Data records
- Opening Delimiter -

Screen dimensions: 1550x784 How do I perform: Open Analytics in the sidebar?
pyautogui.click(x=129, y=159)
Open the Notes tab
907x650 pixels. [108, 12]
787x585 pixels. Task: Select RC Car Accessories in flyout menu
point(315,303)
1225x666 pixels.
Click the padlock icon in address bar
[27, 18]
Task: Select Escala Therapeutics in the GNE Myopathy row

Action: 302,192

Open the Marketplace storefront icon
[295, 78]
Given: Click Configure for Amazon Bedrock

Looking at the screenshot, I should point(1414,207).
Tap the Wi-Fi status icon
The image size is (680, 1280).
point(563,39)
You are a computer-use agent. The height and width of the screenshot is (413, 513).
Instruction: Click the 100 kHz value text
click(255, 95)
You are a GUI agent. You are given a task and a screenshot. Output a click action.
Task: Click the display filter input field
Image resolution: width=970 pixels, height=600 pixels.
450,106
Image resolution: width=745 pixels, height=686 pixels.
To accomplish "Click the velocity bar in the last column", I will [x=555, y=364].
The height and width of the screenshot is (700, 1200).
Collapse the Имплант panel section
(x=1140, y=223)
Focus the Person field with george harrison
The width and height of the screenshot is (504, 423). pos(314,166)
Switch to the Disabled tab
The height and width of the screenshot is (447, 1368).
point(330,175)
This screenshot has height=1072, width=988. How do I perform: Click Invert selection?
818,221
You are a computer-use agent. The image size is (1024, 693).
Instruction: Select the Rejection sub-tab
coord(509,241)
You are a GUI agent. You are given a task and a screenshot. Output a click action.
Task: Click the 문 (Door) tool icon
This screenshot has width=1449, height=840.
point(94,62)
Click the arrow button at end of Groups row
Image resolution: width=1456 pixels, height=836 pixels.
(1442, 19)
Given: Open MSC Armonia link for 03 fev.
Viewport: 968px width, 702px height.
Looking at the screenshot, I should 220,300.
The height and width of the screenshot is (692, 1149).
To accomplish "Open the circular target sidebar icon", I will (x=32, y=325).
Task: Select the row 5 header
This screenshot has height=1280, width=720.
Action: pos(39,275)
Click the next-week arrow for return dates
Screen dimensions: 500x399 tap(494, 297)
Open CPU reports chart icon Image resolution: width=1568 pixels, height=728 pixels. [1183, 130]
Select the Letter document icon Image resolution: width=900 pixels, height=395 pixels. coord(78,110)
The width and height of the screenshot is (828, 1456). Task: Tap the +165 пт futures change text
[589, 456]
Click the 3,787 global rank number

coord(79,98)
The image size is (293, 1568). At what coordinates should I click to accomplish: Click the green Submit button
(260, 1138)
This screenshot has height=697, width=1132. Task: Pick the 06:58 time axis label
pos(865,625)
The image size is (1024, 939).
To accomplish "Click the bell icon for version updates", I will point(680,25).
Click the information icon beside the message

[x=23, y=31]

- Closing Delimiter -

Retype every record without alteration.

Screen dimensions: 1550x784 How do I perform: Open Analytics in the sidebar?
pyautogui.click(x=129, y=159)
Open the Notes tab
907x650 pixels. [108, 12]
787x585 pixels. Task: Select RC Car Accessories in flyout menu
point(315,303)
1225x666 pixels.
Click the padlock icon in address bar
[27, 18]
Task: Select Escala Therapeutics in the GNE Myopathy row

Action: 302,192

Open the Marketplace storefront icon
[295, 78]
Given: Click Configure for Amazon Bedrock

Looking at the screenshot, I should point(1414,207).
Tap the Wi-Fi status icon
The image size is (680, 1280).
point(563,39)
You are a computer-use agent. The height and width of the screenshot is (413, 513).
Instruction: Click the 100 kHz value text
click(255, 95)
You are a GUI agent. You are given a task and a screenshot. Output a click action.
Task: Click the display filter input field
Image resolution: width=970 pixels, height=600 pixels.
450,106
Image resolution: width=745 pixels, height=686 pixels.
To accomplish "Click the velocity bar in the last column", I will [x=555, y=364].
The height and width of the screenshot is (700, 1200).
Collapse the Имплант panel section
(x=1140, y=223)
Focus the Person field with george harrison
The width and height of the screenshot is (504, 423). pos(314,166)
Switch to the Disabled tab
The height and width of the screenshot is (447, 1368).
point(330,175)
This screenshot has height=1072, width=988. How do I perform: Click Invert selection?
818,221
You are a computer-use agent. The image size is (1024, 693).
Instruction: Select the Rejection sub-tab
coord(509,241)
You are a GUI agent. You are given a task and a screenshot. Output a click action.
Task: Click the 문 (Door) tool icon
This screenshot has width=1449, height=840.
point(94,62)
Click the arrow button at end of Groups row
Image resolution: width=1456 pixels, height=836 pixels.
(1442, 19)
Given: Open MSC Armonia link for 03 fev.
Viewport: 968px width, 702px height.
Looking at the screenshot, I should 220,300.
The height and width of the screenshot is (692, 1149).
To accomplish "Open the circular target sidebar icon", I will (x=32, y=325).
Task: Select the row 5 header
This screenshot has height=1280, width=720.
Action: pos(39,275)
Click the next-week arrow for return dates
Screen dimensions: 500x399 tap(494, 297)
Open CPU reports chart icon Image resolution: width=1568 pixels, height=728 pixels. [1183, 130]
Select the Letter document icon Image resolution: width=900 pixels, height=395 pixels. coord(78,110)
The width and height of the screenshot is (828, 1456). Task: Tap the +165 пт futures change text
[589, 456]
Click the 3,787 global rank number

coord(79,98)
The image size is (293, 1568). At what coordinates should I click to accomplish: Click the green Submit button
(260, 1138)
This screenshot has height=697, width=1132. Task: Pick the 06:58 time axis label
pos(865,625)
The image size is (1024, 939).
To accomplish "Click the bell icon for version updates", I will point(680,25).
Click the information icon beside the message

[x=23, y=31]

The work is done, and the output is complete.